I have no idea what this plugin is and far as I can tell it is not endorsed by us in any way. I don't know who's behind research.microsoft.com and why this plugin specifically addresses MSDN (well, that's sort of obvious) and Stack Exchange but not other sites.

That said, my advice would be to edit these links out whenever you find them. They are just noise and nobody likes to be tracked.

If we see a lot of these links in plain form, we can blacklist "CiteHistory" as an input. Although that would only drive folks to use more URL shorteners and make these links harder to find and remove, so I hesitate to recommend that right away.


I think Anna has slightly missed the point of this plug-in... it's purpose is not to track the readers of the post, it's a link accumulator/tracker plug-in for the convenience of the person who is posting the question or answer. It looks handy, I would consider giving it a trial run.

Therefore, you could edit out links which are not directly related to the question/answer, but if you remove more than that then technically you are vandalising the post because the author intended for those links to be there.

So while there is a certain amount of unknown relating to this, let's not just go editing stuff out willy-nilly.


After checking the target of the original link used in the example, it seems to contain an ID relating to the user of the tool but not related to Stack Overflow, and nothing else. CiteHistory seems to be merely a redirection service - if it is tracking readers that are clicking the links then it is only tracking stuff that is available to anyone clicking on a link from Stack Overflow (attempting to go to http://citehistory.azurewebsites.net redirects to the applicable Microsoft Research page).
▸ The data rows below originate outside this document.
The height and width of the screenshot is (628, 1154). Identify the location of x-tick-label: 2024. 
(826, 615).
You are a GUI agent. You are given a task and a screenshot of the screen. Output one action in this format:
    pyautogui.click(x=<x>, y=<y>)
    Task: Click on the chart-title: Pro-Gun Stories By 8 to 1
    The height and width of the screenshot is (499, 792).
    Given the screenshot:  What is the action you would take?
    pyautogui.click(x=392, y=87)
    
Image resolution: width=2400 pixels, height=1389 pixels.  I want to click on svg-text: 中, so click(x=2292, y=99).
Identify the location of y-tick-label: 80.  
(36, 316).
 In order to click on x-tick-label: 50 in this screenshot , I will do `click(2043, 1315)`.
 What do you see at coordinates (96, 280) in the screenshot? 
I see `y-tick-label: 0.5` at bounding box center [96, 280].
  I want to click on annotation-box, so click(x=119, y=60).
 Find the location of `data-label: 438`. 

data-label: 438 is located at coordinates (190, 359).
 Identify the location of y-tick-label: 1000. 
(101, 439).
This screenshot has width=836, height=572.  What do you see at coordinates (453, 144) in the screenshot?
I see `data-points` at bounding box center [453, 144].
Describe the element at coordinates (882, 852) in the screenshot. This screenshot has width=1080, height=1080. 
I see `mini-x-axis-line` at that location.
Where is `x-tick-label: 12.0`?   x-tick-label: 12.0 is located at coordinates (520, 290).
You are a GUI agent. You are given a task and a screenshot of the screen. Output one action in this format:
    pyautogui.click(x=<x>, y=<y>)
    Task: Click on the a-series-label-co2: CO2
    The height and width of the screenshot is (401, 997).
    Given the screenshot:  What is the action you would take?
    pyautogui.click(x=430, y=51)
  • So, you're advising against editing out CiteHistory links when CiteHistory itself is the subject of the question or answer? Sure, I guess, but I don't think that's happening here. Jan 19, 2013 at 1:57
  • @MichaelPetrotta I haven't checked all the links, I'm just tying to calm the trigger-happy edit fingers - people need to evaluate the validity of the links rather than edit it based on the tool used to place it there.
    – slugster
    Jan 19, 2013 at 2:02
  • 2
    @MichaelPetrotta I agree that if the links are obfuscated or add zero value then they are candidates for culling.